Start of Supplied material

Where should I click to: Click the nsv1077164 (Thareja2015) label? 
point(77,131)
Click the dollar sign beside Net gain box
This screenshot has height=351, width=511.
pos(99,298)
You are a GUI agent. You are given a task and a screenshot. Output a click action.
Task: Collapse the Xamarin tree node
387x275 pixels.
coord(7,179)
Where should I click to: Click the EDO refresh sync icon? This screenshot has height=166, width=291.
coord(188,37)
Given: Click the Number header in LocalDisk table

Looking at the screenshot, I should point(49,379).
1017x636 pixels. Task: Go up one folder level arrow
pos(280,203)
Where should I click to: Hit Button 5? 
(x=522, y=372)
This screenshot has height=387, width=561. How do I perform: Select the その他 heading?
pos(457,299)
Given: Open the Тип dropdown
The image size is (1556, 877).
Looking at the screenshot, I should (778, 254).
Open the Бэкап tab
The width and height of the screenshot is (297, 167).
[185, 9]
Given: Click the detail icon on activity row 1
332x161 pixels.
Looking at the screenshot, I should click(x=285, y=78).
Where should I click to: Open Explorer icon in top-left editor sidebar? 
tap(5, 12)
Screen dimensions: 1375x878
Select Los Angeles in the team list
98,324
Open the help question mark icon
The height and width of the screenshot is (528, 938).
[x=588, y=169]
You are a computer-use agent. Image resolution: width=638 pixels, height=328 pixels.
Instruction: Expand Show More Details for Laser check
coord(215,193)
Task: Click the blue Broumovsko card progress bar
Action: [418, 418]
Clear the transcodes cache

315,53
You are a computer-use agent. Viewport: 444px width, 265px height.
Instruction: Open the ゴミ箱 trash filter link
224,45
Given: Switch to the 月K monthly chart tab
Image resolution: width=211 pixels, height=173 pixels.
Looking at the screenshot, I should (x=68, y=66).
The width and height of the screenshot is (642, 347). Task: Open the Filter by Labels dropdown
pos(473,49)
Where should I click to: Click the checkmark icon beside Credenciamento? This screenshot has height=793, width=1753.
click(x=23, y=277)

End of Supplied material

Retype every entry without changing anything.

Where should I click to: Click the nsv1077164 (Thareja2015) label? 
point(77,131)
Click the dollar sign beside Net gain box
This screenshot has height=351, width=511.
pos(99,298)
You are a GUI agent. You are given a task and a screenshot. Output a click action.
Task: Collapse the Xamarin tree node
387x275 pixels.
coord(7,179)
Where should I click to: Click the EDO refresh sync icon? This screenshot has height=166, width=291.
coord(188,37)
Given: Click the Number header in LocalDisk table

Looking at the screenshot, I should point(49,379).
1017x636 pixels. Task: Go up one folder level arrow
pos(280,203)
Where should I click to: Hit Button 5? 
(x=522, y=372)
This screenshot has height=387, width=561. How do I perform: Select the その他 heading?
pos(457,299)
Given: Open the Тип dropdown
The image size is (1556, 877).
Looking at the screenshot, I should (778, 254).
Open the Бэкап tab
The width and height of the screenshot is (297, 167).
[185, 9]
Given: Click the detail icon on activity row 1
332x161 pixels.
Looking at the screenshot, I should click(x=285, y=78).
Where should I click to: Open Explorer icon in top-left editor sidebar? 
tap(5, 12)
Screen dimensions: 1375x878
Select Los Angeles in the team list
98,324
Open the help question mark icon
The height and width of the screenshot is (528, 938).
[x=588, y=169]
You are a computer-use agent. Image resolution: width=638 pixels, height=328 pixels.
Instruction: Expand Show More Details for Laser check
coord(215,193)
Task: Click the blue Broumovsko card progress bar
Action: [418, 418]
Clear the transcodes cache

315,53
You are a computer-use agent. Viewport: 444px width, 265px height.
Instruction: Open the ゴミ箱 trash filter link
224,45
Given: Switch to the 月K monthly chart tab
Image resolution: width=211 pixels, height=173 pixels.
Looking at the screenshot, I should (x=68, y=66).
The width and height of the screenshot is (642, 347). Task: Open the Filter by Labels dropdown
pos(473,49)
Where should I click to: Click the checkmark icon beside Credenciamento? This screenshot has height=793, width=1753.
click(x=23, y=277)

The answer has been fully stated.